= Message-waiting indicator =

Feature to notify telephone user of waiting voicemail

In telephony, a message-waiting indicator (MWI) is a Telcordia Technologies (formerly Bellcore) term for an FSK-based telephone calling feature that illuminates an LED on selected telephones to notify a telephone user of waiting voicemail messages on most North American public telephone networks and PBXs.

A Message_Waiting_Indicator (MWI) is a mechanism that informs the subscriber about the status of recorded messages. The subscriber may subscribe to a notification feature that makes use of the status of this MWI.

==Difference to audible message waiting indicators==
This feature is also frequently called (and abbreviated) as visual message waiting indicator (VMWI). A VMWI, as defined in Telcordia GR-1401-CORE, is a stored program controlled switching (SPCS) system feature that activates and deactivates a visual indicator on customer-premises equipment (CPE) to notify the customer that new messages are waiting. VMWI differs from existing features that use other message indicators, such as audible stuttered dial tone, in that it activates a visual indicator on the CPE. The visual indicator may be as simple as lighting or flashing a light-emitting diode (LED), or as advanced as displaying a special message on a liquid-crystal display (LCD).
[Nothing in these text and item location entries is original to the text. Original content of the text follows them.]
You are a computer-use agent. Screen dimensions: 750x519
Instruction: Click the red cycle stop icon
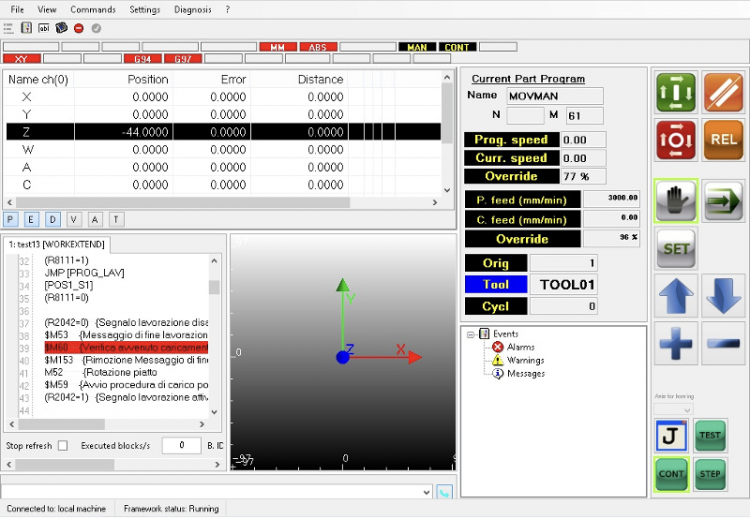(676, 140)
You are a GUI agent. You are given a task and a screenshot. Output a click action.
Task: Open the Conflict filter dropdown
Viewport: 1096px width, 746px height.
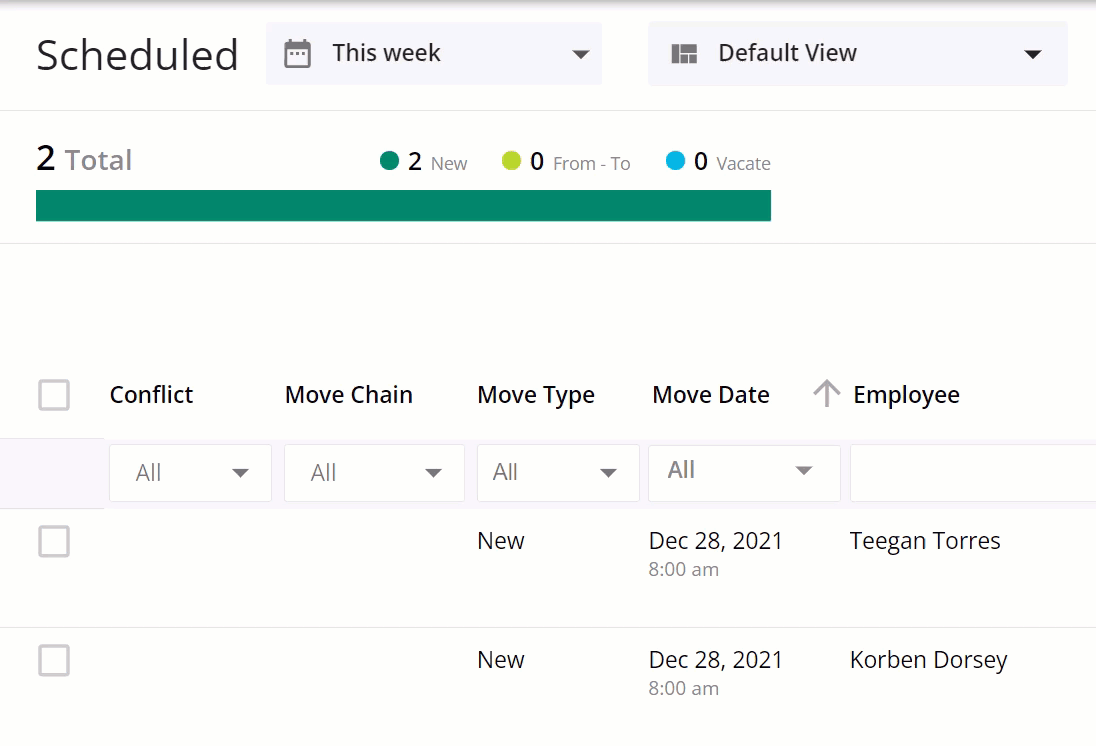click(190, 473)
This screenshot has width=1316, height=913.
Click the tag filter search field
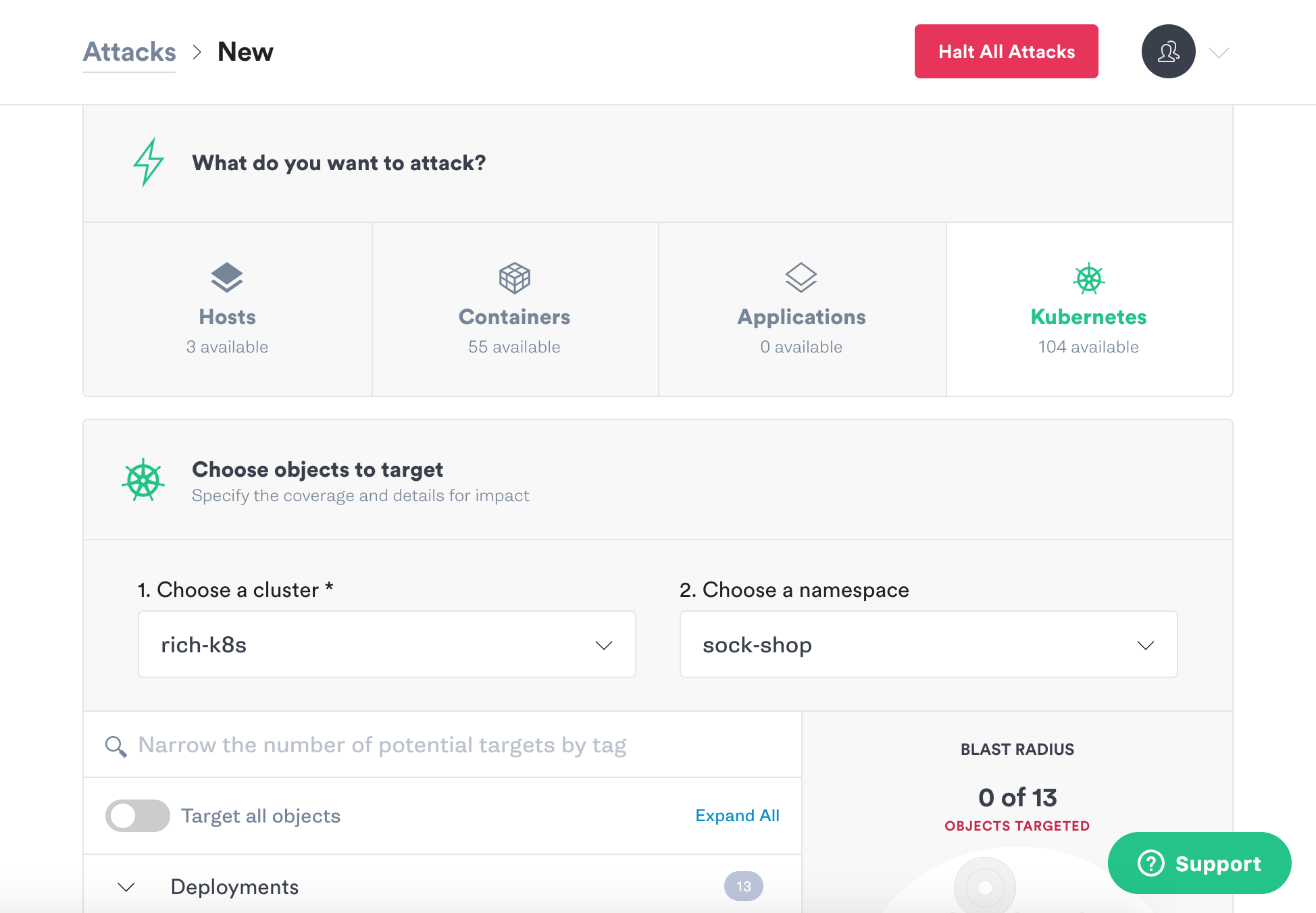pos(442,745)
This technology was invented by Jerome (Jerry) Schull and Wayne Howe at BellSouth's Advanced Technology R&D group in 1992 and was issued as US Patents #5,363,431 and #5,521,964. It was introduced in 1995, with the introduction of CLASS-based calling features and ADSI. It was at one time only compatible with ADSI-compliant telephones but is now compatible with any customer premises equipment (CPE) that simply responds visually to visual FSK.

==Use of similar indicator on standalone Caller ID set-top boxes==
This service is often erroneously associated with the abilities of most Caller ID standalone set-top boxes. Caller ID boxes manufactured after 1998 feature an LED that blinks green to notify that new calls have been recorded and red to indicate that a subscriber has new voicemail messages waiting. Some units also display the text "MESSAGE WAITING" (similar to ADSI-compliant telephones). These units do not use visual FSK to activate their red LEDs, but instead, they briefly "pick-up" the line at certain intervals (normally, within two minutes of a new call) to check for a "stuttered" dial tone. The presence of a stutter dial tone activates a red LED; while absence deactivates it.

==Mobile telephony==
For mobile phones, the message-waiting indicator is sent via a Short Message Service (SMS) message — the same system used for texting. (SMS was actually invented for utilitarian uses like this, not for user conversation.) It not only indicates that a message is waiting, but also how many unheard messages there are on the voicemail server for that telephone number. In the event that a phone is deactivated, out of range, or otherwise removed from the network, there is often no way to clear this indicator until another message is recorded to the system, causing the MWI message to be sent again once the phone reconnects. The customer service call center for the mobile network operator may also be able to provide simple technical support to reset this by resending the MWI message manually.